I am reminded of this as I read a remarkable new book - The Divider - by journalists Peter Baker and Susan Glasser that describes the Trump administration via an assortment of actual events, actions and words of those in charge delivered in the manner of journalism the way it was when I started out, which is to say just the facts. Today, even good channels like MSNBC are weak on data and high on opinion and speculation, far more interested in what you should think than what you should know.

And not even universities are helping us. For example, Ron DeSantis went to Yale as an undergraduate and left Harvard Law School cum laude. Listen to him now. 

As I wrote in my book, Why Bother? back in 2001: 

"Sometime around the middle of the 1980s I suddenly noticed that the truth was no longer setting people free; it was only making them drowsy.
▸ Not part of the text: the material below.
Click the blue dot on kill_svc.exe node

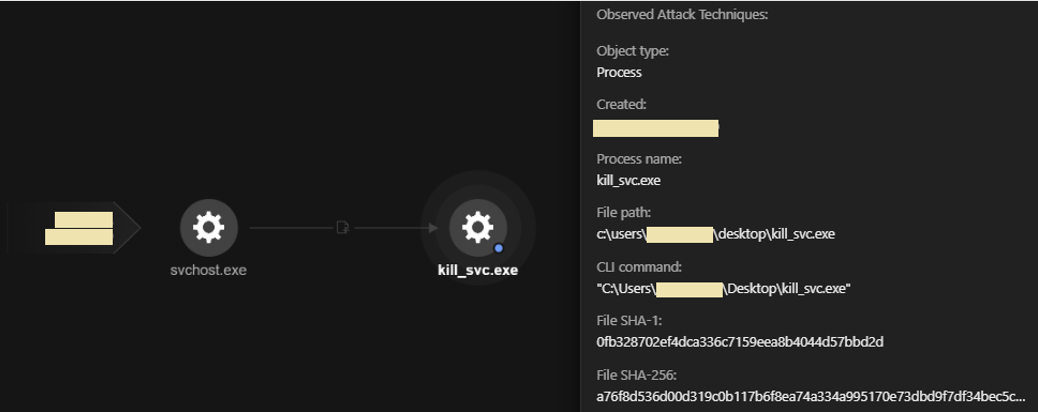(498, 247)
This realization first came in the midst of a meeting held to discuss a worthy investigative journalism project. We had considered every aspect of the proposal save one and now, unbidden, a heretical question wiggled into my mind, never to leave: did the truth being sought really matter anymore? . . .

"We were, I had belatedly noticed, embarked upon an age that denied the existence of objective truth and, by extension, the value of any facts that might point to it. This was now an age, as philosophy professor Rick Roderick put it, when everything once directly lived was being turned into a representation of itself - news no less than anything else. As one frustrated television journalist explained, 'I used to be a reporter for the Washington Post; now I play one on TV ' " 

We now have a ex-president fairly accused of the most treasonous behavior we have seen since the Civil War but even the admirable House investigators and the media covering them talk only of a ban from public service rather than prison time. Steal a car and see if you do as well. But remember, you're not in show business yet.